Un equipo en Pereira que salió reprobado y con baja calificación. Otro, en Medellín, que terminó ganando y dejó algunas sensaciones positivas en el marcador y en el funcionamiento. Al cabo de los 180 minutos y cuando el debut en la Copa América está a la vuelta de la esquina, son más los interrogantes que las certezas.
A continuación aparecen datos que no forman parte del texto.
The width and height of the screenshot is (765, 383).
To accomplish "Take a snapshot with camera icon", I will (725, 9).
Para el técnico, en Pereira debieron quedar claras algunas cosas: Guarín no es un volante externo y ubicarlo a la derecha es un atentado a la lógica y un invento innecesario. En regular condición física, se nota que gozó en sus vacaciones, el volante del Oporto debe jugar por el centro como lo hace en Portugal. El funcionamiento de la dupla Teo-Falcao exige movilidad y sacrificio y el barranquillero no parece tener deseos de asumir un rol secundario. Soto sólo había jugado 45 minutos ante España y llegar directo a la titular fue una incoherencia del técnico.
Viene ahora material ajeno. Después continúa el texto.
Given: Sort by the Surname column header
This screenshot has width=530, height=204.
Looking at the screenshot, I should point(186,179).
En Pereira se notó un equipo sin soluciones con la bola. Le costó traspasar la primera línea de presión del adversario y por eso tiró tanto pelotazo desde el fondo ante la ausencia de movimientos colectivos para hacer volumen de juego. Colombia no supo qué hacer con el balón y a pesar de las ganas del segundo tiempo gracias al ingreso de Cuadrado por la derecha, faltaron respuestas ofensivas.
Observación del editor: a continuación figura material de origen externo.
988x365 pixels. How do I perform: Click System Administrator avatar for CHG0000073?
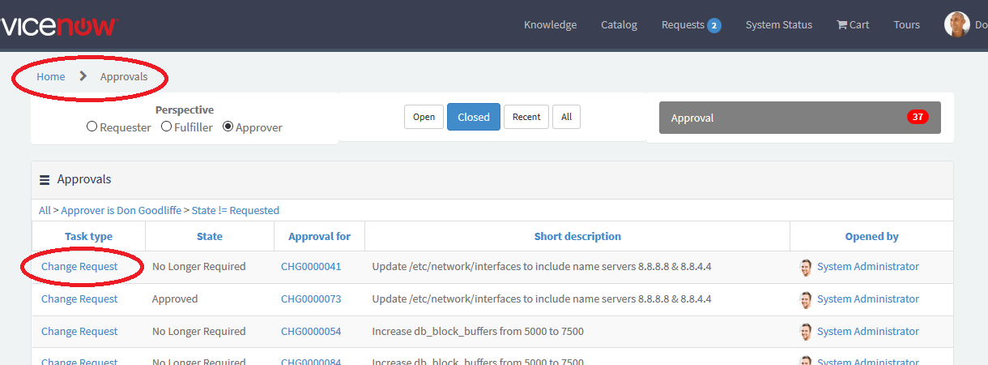tap(805, 299)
En Medellín, ante un rival paupérrimo que jugó con  la suplencia y se dedicó a pegar tarascadas como los toros mansos, por momentos se encontró un adecuado funcionamiento colectivo. Se corrigió fundamentalmente en el trato del balón, que se puso al piso, y se jugó con mayor seguridad y precisión en el pase.

En el Atanasio se jugó con el módulo que le gusta a Gómez, 4-1-4-1 y el partido, que pudo terminar con goleada por las numerosas opciones dilapidadas, dejó otras conclusiones: Dayro parece ser el jugador diferente, con inventiva y fantasía, en un equipo muy plano. Bolívar es una alternativa muy interesante como volante tapón, corta juego, reparte la pelota, cambia de frente. El tolimense pudo haberle ganado el puesto a Sánchez. A la hora de meter el balón en el arco rival, sigue faltando precisión. Los tantos que se perdieron Falcao, Guarín, Adrián y Rodallega son imperdonables.

Hoy no hay un equipo titular definido. De pronto lo tiene Gómez en la cabeza, pero son más las dudas que las certezas.

Finalmente, no pasar en los primeros dos puestos de un grupo donde están Bolivia y la B de Costa Rica sería un papelón absoluto que obligaría a replantearse todo. Y eso lo tiene que saber y admitir el técnico. El “paraguas” de que lo importante son las eliminatorias no es aceptable, en el fútbol se vive del día a día...del resultado en resultado.